Yazarımıza babasından yüklüce bir miras kalmıştır.
Lüks jeepine atladığı gibi bu köy benim bu kasaba senin misali yollara
düşmüştür. Derdi bir dağ köyüne yerleşip son bir cinayet romanını yazmaktır. Ama
yol kenarına bir delinin astığı “Satılık
Deniz” tabelası, Onun kasabaya doğru direksiyonu kırmasına sebep oluyor ve
kasabanın köfteci Remzi’sinde karnını doyurmak için duruveriyor…
Doğru dürüst bir yolu bulunmayan kasabanın, küçük
bir havaalanına sahip olması ve metropole sabah akşam olmak üzere olan iki uçak
seferi onu şaşırttığı gibi kasabaya yerleşmesine de sebep oluyor. Tabi Remzi
Ustanın köfteleri ve o dostane yaklaşımını da buna ayrıca eklemek gerekiyor.
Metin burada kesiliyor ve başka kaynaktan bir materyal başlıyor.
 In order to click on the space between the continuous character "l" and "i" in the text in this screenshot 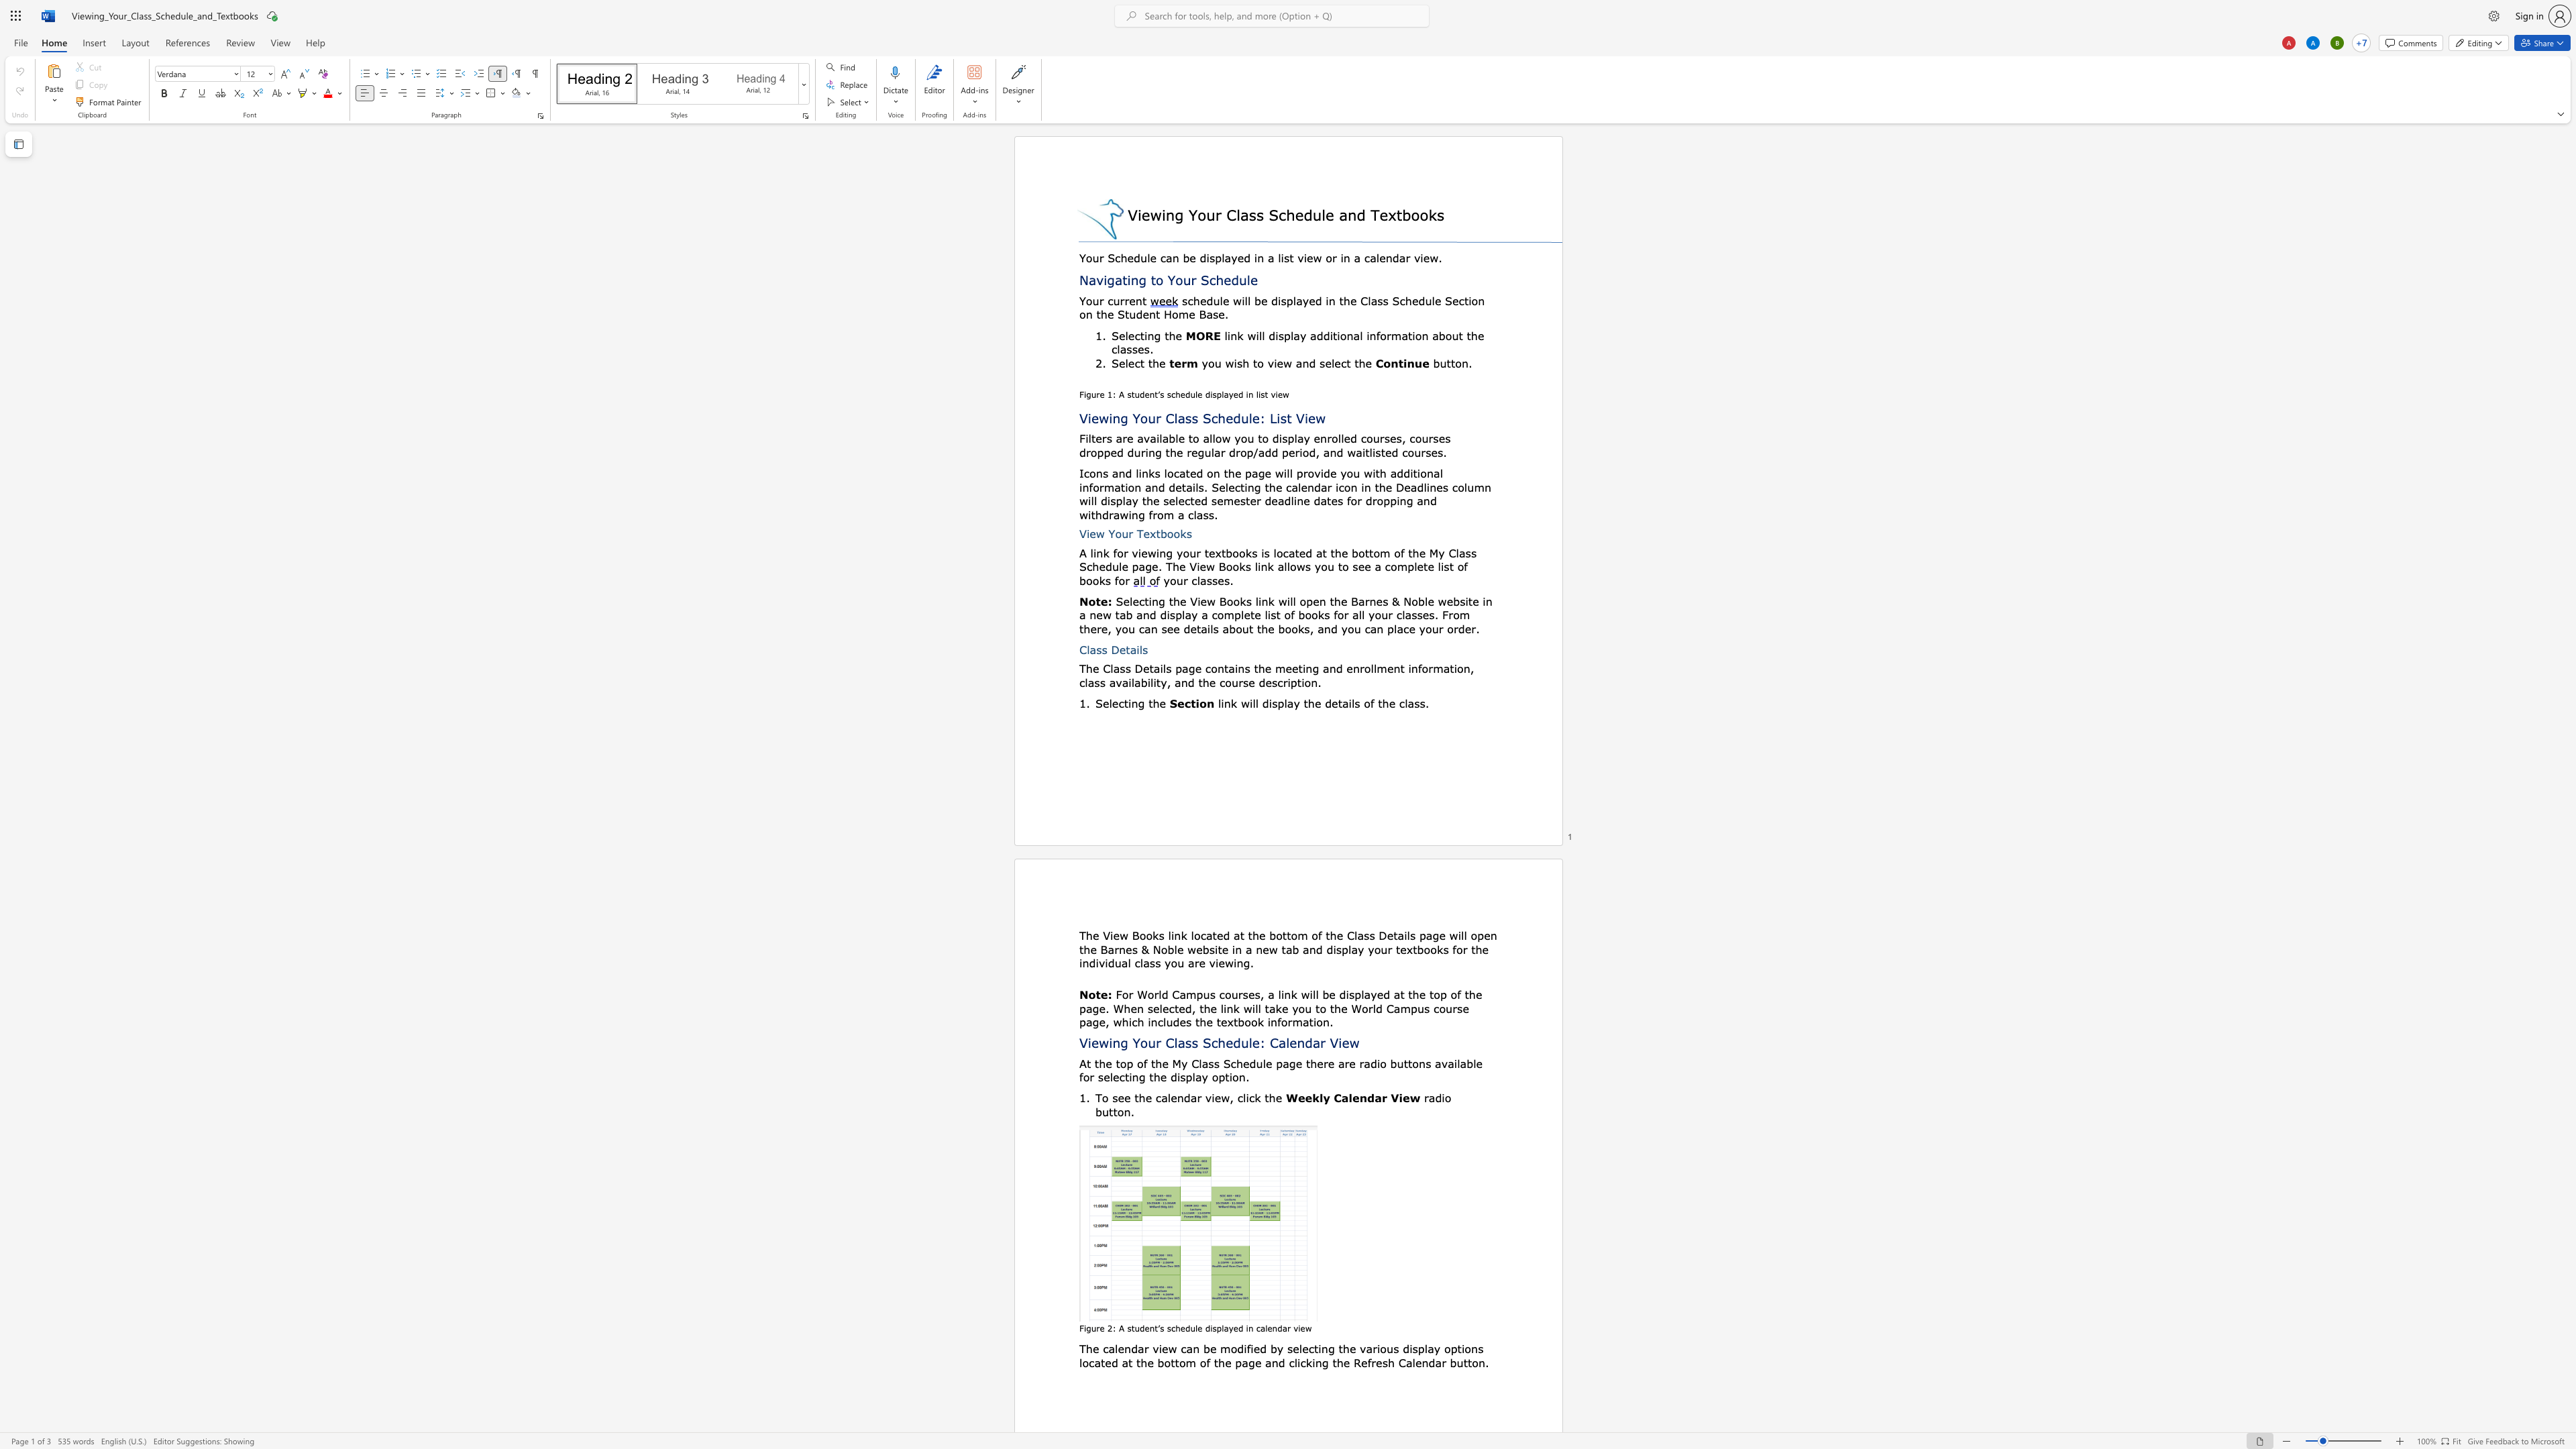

Köfteci sayesinde, Denize nazır, 19.yy Aristokratvari
zevke göre dayalı döşeli, her şeyi güzel bir ev kiralıyor. Sabit ve Selime
çiftinin yıllar önce küçük oğulları denizde boğulunca bu evde artık oturma tahammülleri
kalmayınca evi boşaltmışlardı ve o günden beri de ev bomboş olarak duruyordu.
Köfteci sayesinde bir de yemeklerini yapacak,
etrafı toplayacak, bulaşık ve elbiselerini yıkayacak, hizmetini görecek Hamiyet
adında orta yaşlarda bir kadını da bulması zor olmuyor. Bundan da ötesi yazarımız
için de can sağlığı.
Yazarımız kısa sürede kasabadaki tek yabancının
kendisi olduğunu öğreniyor. Yabancıları kasabada asla barındırmayan yerli halk
ona karşı daha bir temkinli davranıyorlar.
Kimdir?
Neyin nesindir?
Kasabaya niye yerleşmiştir?
O da mı define peşindedir?
Gibi sorularına cevap bulmak için, adeta hakkında
arge araştırmasına girişiyorlar. Kitapları hiç okunmayan ve satılmayan yazarımızın
neredeyse bütün kitapları çok kısa bir sürede kasabalılar tarafından gizlice hatim
edilmesine sebep oluyor…
Bunun neticesinde yazarımızın kasabada
popülaritesi artıyor ve kasabanın abisi olup çıkıveriyor. Öyle ki yavaş yavaş her
şeylerini ona danışır duruma geliyorlar.
Bu arada o da boş durmuyor, eşrafların arasına
girme çaba ve savaşı veriyor. Sabahları takıldığı kahvede günlük gazetelerini
okurken, öğleden sonra ve geceleri internete bütün kasabalılarla sahte
profillerde sıcak dostluk ve arkadaşlıklar kuruyor. Bu sayede herkesin saklı ve
gizli dünyasına giriyor en mahrem sırlarını öğrenebiliyordu. Gerçi herkes,
takma isim ve sahte profil kullanıyor olmasına rağmen, yazarımız zaten kimin
kim olduğunu bilebilecek yetenekte birisidir.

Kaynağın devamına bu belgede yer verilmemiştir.